> [DATA]:
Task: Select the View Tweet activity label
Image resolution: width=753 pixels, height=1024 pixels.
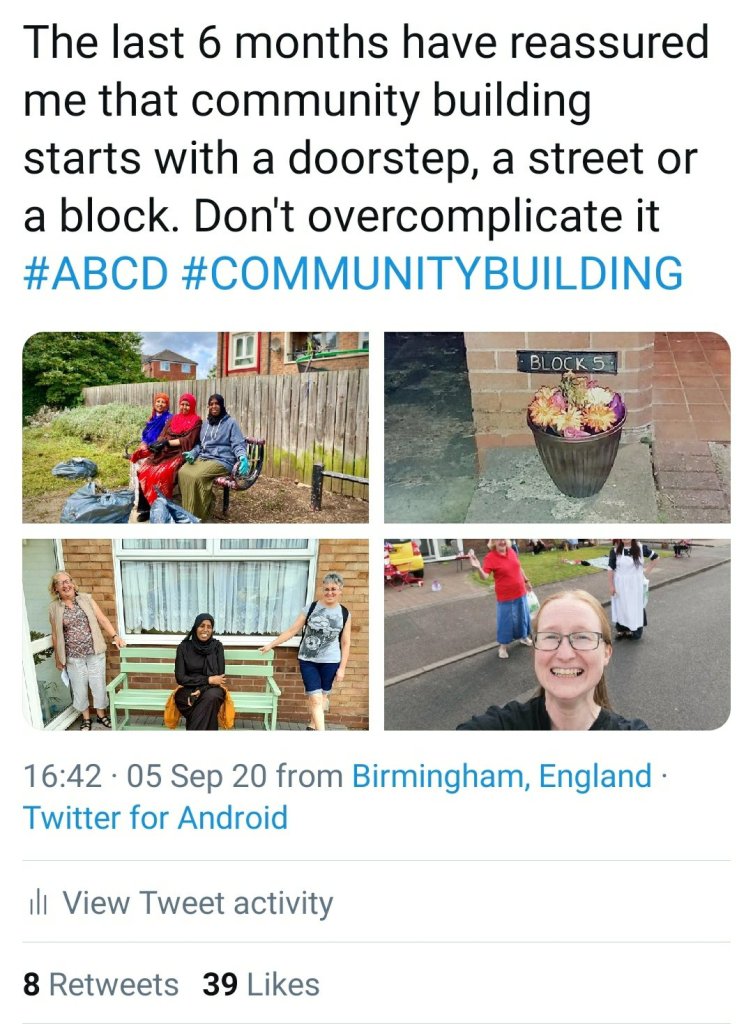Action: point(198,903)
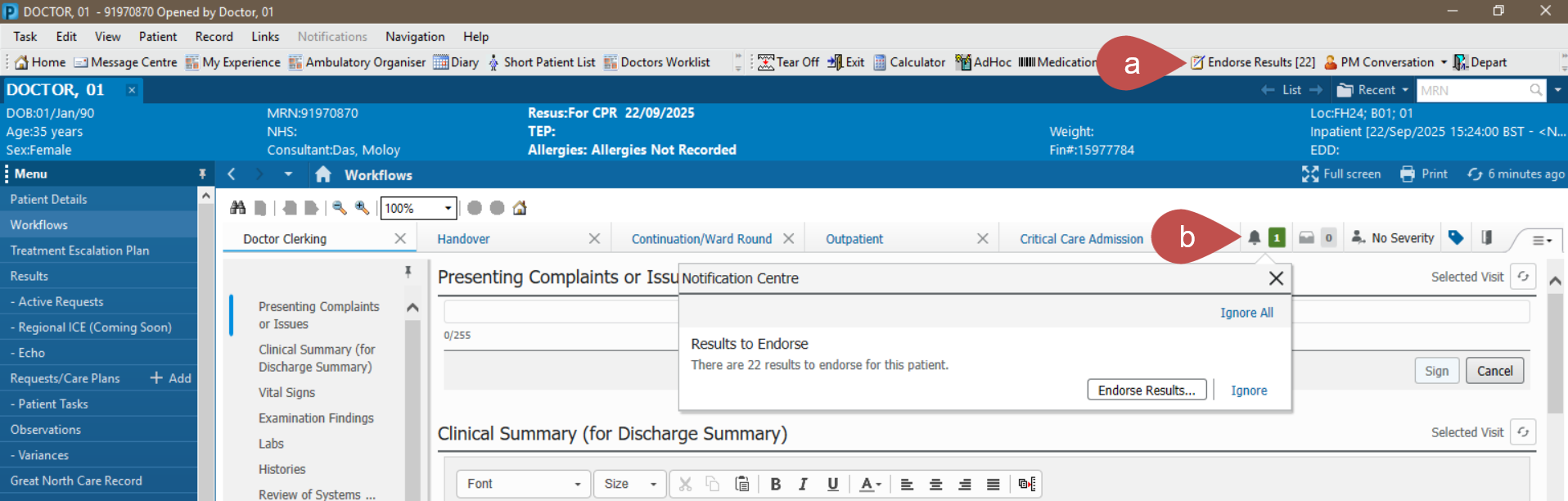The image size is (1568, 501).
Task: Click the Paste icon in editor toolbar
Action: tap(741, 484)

> [WORK TO BE COMPLETED]:
The data above needs to be retyped exactly, with the images left out.

> [ANSWER TO THIS PROBLEM]:
Task: Select the View Tweet activity label
Image resolution: width=753 pixels, height=1024 pixels.
Action: point(198,903)
The image size is (1568, 501).
Task: Click the Paste icon in editor toolbar
Action: tap(741, 484)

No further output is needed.